■ Goal of the exercise: The listing must be copied out in full and exactly; no images go with it.

■ Data shown:
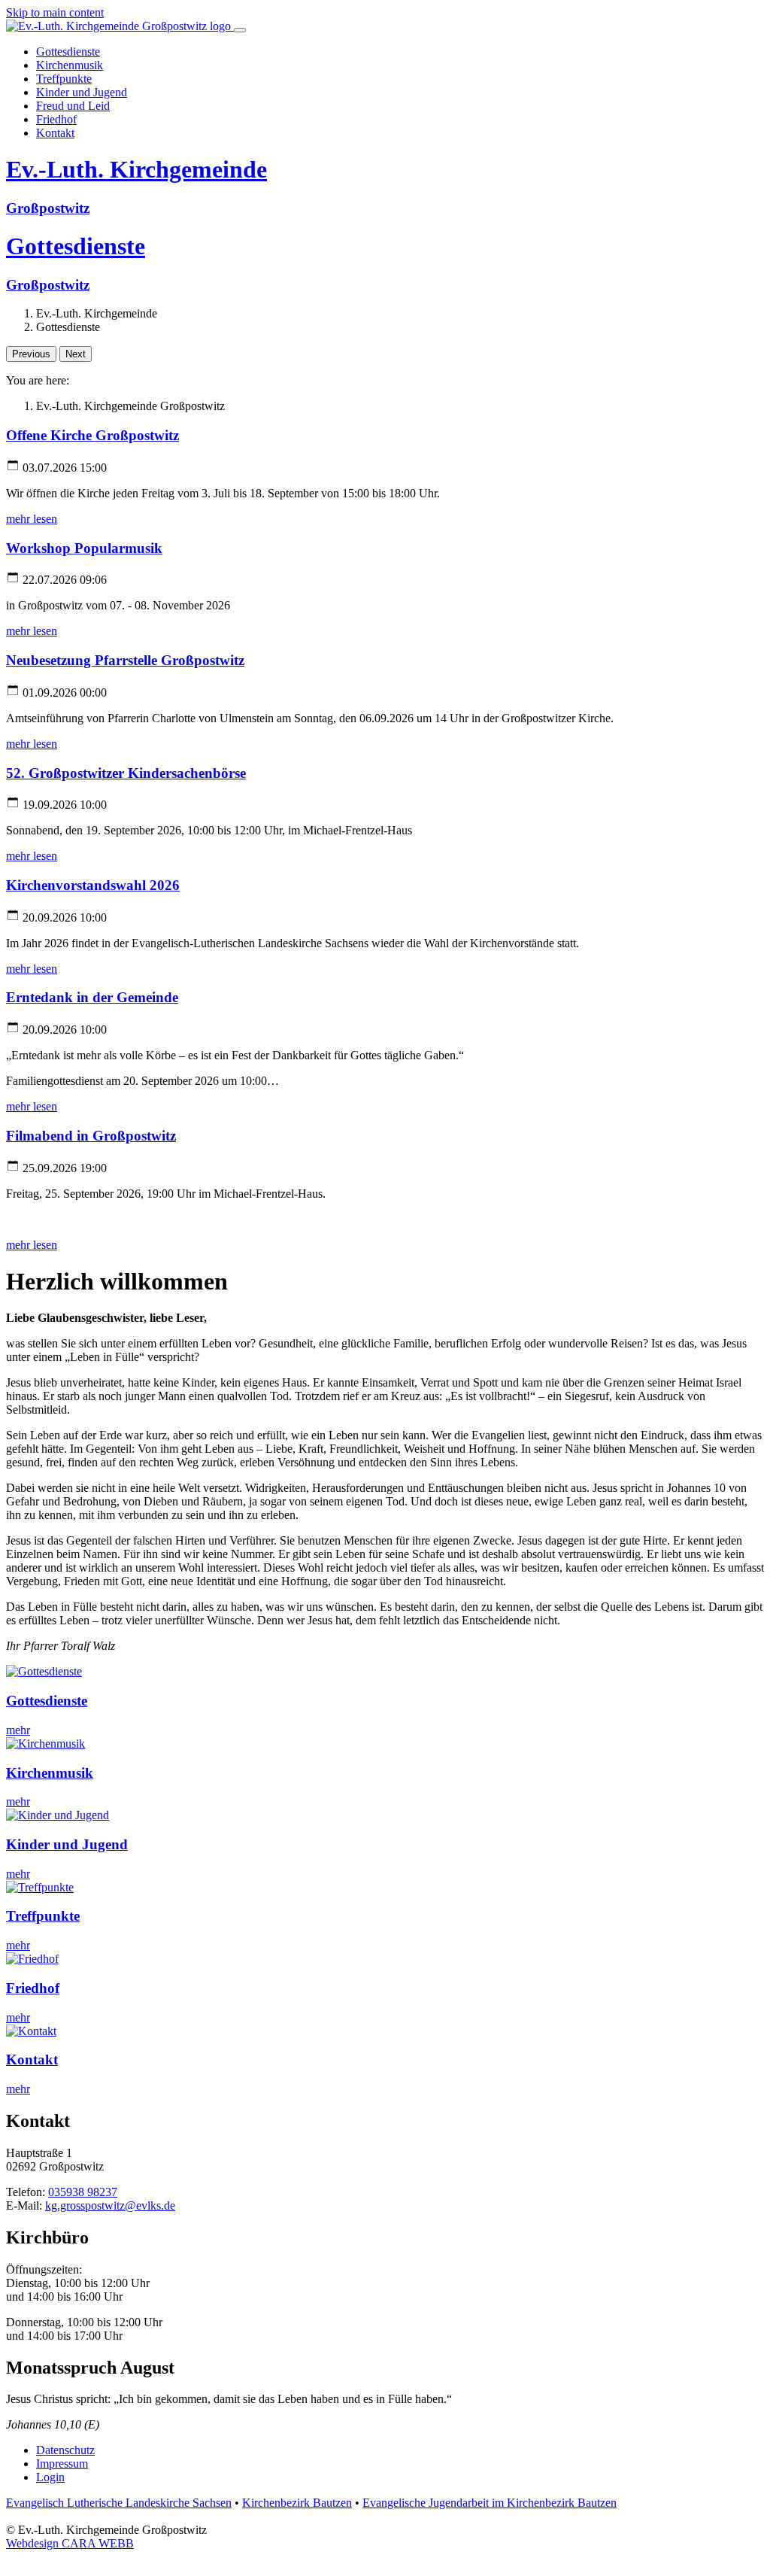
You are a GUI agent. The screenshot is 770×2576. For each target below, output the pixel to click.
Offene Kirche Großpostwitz (92, 435)
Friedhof (32, 1988)
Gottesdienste (46, 1701)
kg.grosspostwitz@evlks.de (110, 2205)
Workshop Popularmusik (84, 548)
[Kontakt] (31, 2031)
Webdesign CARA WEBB (70, 2543)
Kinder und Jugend (67, 1844)
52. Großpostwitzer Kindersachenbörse (126, 773)
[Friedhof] (32, 1958)
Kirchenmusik (49, 1773)
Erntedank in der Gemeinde (92, 997)
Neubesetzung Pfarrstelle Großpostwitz (125, 660)
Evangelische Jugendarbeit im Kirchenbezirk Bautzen (489, 2502)
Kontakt (32, 2059)
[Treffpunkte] (40, 1887)
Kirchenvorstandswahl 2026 (93, 885)
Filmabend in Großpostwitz (91, 1136)
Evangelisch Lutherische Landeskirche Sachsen (119, 2502)
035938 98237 (82, 2192)
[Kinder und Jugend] (57, 1815)
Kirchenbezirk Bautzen (297, 2502)
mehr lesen (31, 518)
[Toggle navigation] (240, 30)
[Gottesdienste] (44, 1671)
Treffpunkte (43, 1916)
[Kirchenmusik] (45, 1743)
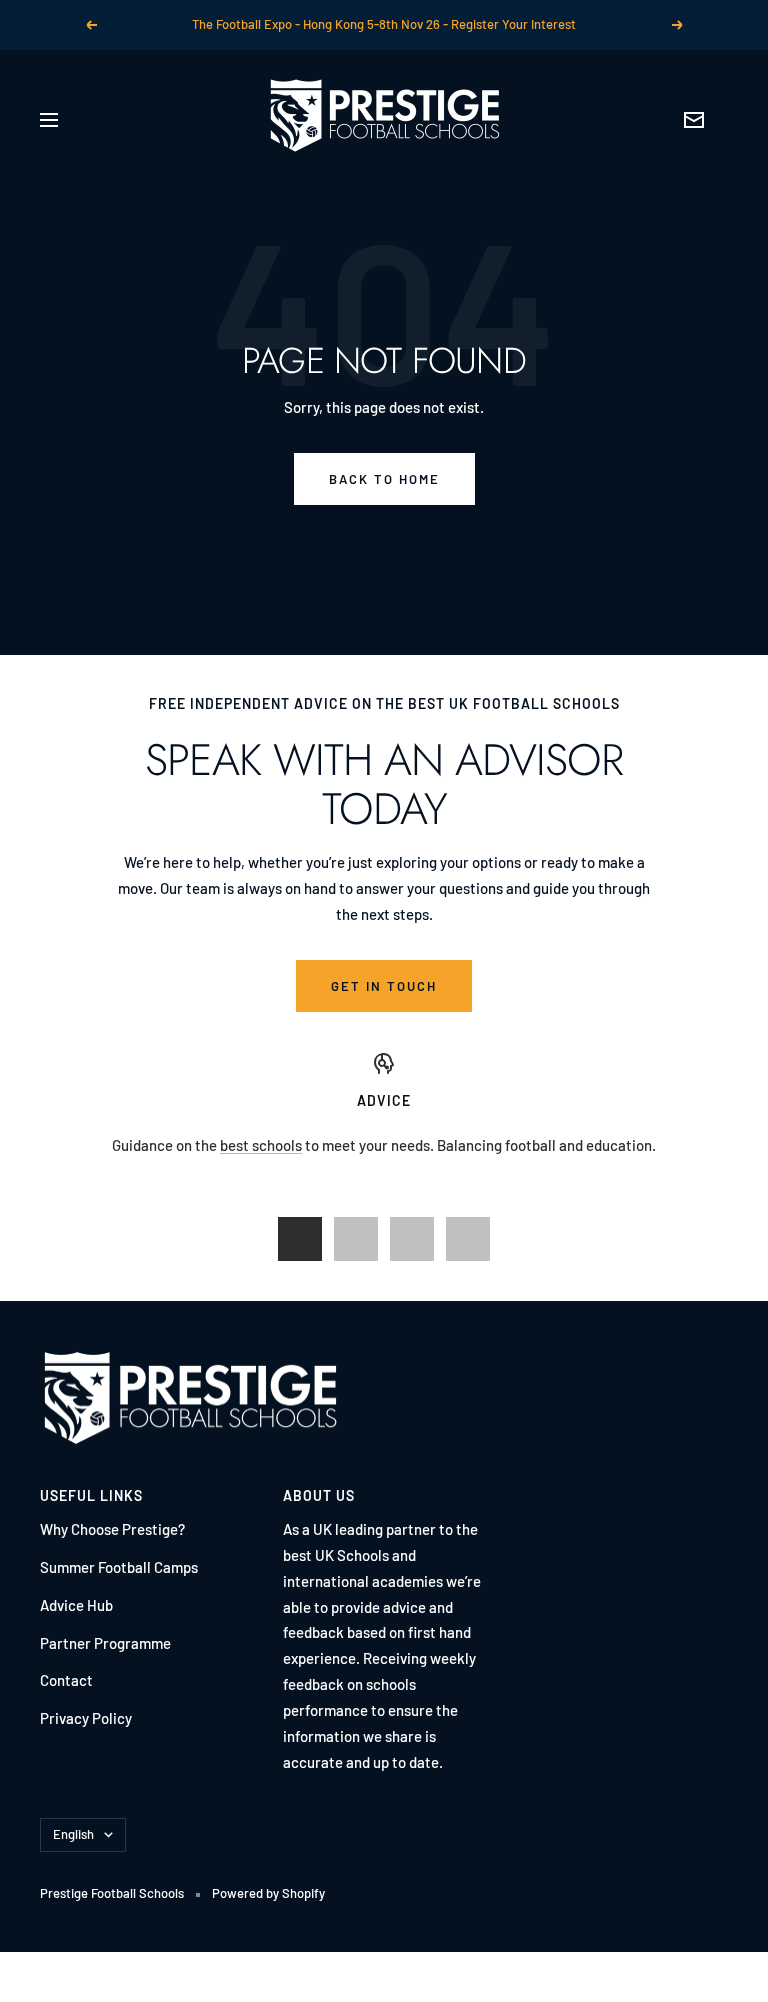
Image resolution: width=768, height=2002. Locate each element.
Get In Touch (384, 986)
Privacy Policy (86, 1718)
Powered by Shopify (268, 1893)
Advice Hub (76, 1605)
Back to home (384, 479)
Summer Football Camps (119, 1567)
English (73, 1834)
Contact (66, 1680)
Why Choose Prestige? (112, 1529)
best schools (261, 1145)
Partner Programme (105, 1643)
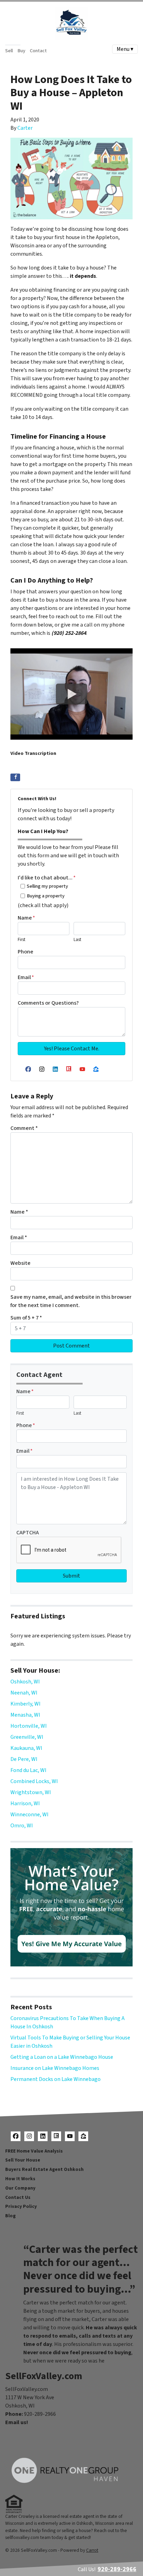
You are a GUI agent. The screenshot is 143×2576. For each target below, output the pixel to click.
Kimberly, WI (25, 1704)
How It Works (20, 2178)
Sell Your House (22, 2160)
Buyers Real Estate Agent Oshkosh (44, 2169)
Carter (25, 128)
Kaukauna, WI (26, 1748)
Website (20, 1263)
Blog (10, 2215)
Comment (24, 1128)
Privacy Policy (21, 2206)
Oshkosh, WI (25, 1682)
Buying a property (46, 895)
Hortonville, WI (28, 1726)
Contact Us (18, 2197)
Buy (21, 50)
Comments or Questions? (48, 1003)
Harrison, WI (25, 1803)
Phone (25, 952)
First (21, 940)
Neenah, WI (23, 1693)
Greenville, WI (26, 1737)
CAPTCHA (27, 1532)
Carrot (92, 2550)
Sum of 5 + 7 (26, 1318)
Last (77, 940)
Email (26, 977)
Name (26, 918)
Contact (38, 50)
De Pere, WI (23, 1759)
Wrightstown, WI (30, 1792)
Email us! (16, 2422)
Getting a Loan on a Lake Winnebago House (61, 2057)
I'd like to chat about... (47, 877)
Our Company (20, 2188)
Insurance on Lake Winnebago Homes (54, 2068)
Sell (9, 50)
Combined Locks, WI (34, 1781)
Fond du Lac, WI (28, 1770)
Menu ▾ (125, 49)
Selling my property (47, 886)
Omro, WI (21, 1825)
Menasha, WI (25, 1715)
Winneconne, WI (29, 1814)
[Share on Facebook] (15, 777)
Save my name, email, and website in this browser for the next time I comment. (71, 1301)
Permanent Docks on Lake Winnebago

■ Result:
You are a GUI agent. The screenshot is 770×2576. For each target below, output the pixel to click.
Offene Kirche Großpostwitz (92, 435)
Friedhof (32, 1988)
Gottesdienste (46, 1701)
kg.grosspostwitz@evlks.de (110, 2205)
Workshop Popularmusik (84, 548)
[Kontakt] (31, 2031)
Webdesign CARA WEBB (70, 2543)
Kinder und Jugend (67, 1844)
52. Großpostwitzer Kindersachenbörse (126, 773)
[Friedhof] (32, 1958)
Kirchenmusik (49, 1773)
Erntedank in der Gemeinde (92, 997)
Neubesetzung Pfarrstelle Großpostwitz (125, 660)
Evangelische Jugendarbeit im Kirchenbezirk Bautzen (489, 2502)
Kontakt (32, 2059)
[Treffpunkte] (40, 1887)
Kirchenvorstandswahl 2026 (93, 885)
Filmabend in Großpostwitz (91, 1136)
Evangelisch Lutherische Landeskirche Sachsen (119, 2502)
035938 98237 (82, 2192)
[Kinder und Jugend] (57, 1815)
Kirchenbezirk Bautzen (297, 2502)
mehr lesen (31, 518)
[Toggle navigation] (240, 30)
[Gottesdienste] (44, 1671)
Treffpunkte (43, 1916)
[Kirchenmusik] (45, 1743)
Image resolution: width=768, height=2002. Locate each element.
Get In Touch (384, 986)
Privacy Policy (86, 1718)
Powered by Shopify (268, 1893)
Advice Hub (76, 1605)
Back to home (384, 479)
Summer Football Camps (119, 1567)
English (73, 1834)
Contact (66, 1680)
Why Choose Prestige? (112, 1529)
best schools (261, 1145)
Partner Programme (105, 1643)
You are a GUI agent. The screenshot is 143×2576. For each target below, output the pixel to click.
Kimberly, WI (25, 1704)
How It Works (20, 2178)
Sell Your House (22, 2160)
Buyers Real Estate Agent Oshkosh (44, 2169)
Carter (25, 128)
Kaukauna, WI (26, 1748)
Website (20, 1263)
Blog (10, 2215)
Comment (24, 1128)
Privacy Policy (21, 2206)
Oshkosh, WI (25, 1682)
Buying a property (46, 895)
Hortonville, WI (28, 1726)
Contact Us (18, 2197)
Buy (21, 50)
Comments or Questions? (48, 1003)
Harrison, WI (25, 1803)
Phone (25, 952)
First (21, 940)
Neenah, WI (23, 1693)
Greenville, WI (26, 1737)
CAPTCHA (27, 1532)
Carrot (92, 2550)
Sum of 5 + 7 (26, 1318)
Last (77, 940)
Email (26, 977)
Name (26, 918)
Contact (38, 50)
De Pere, WI (23, 1759)
Wrightstown, WI (30, 1792)
Email us! (16, 2422)
Getting a Loan on a Lake Winnebago House (61, 2057)
I'd like to chat about... (47, 877)
Our Company (20, 2188)
Insurance on Lake Winnebago Homes (54, 2068)
Sell (9, 50)
Combined Locks, WI (34, 1781)
Fond du Lac, WI (28, 1770)
Menu ▾ (125, 49)
Selling my property (47, 886)
Omro, WI (21, 1825)
Menasha, WI (25, 1715)
Winneconne, WI (29, 1814)
[Share on Facebook] (15, 777)
Save my name, email, and website in this browser for the next time I comment. (71, 1301)
Permanent Docks on Lake Winnebago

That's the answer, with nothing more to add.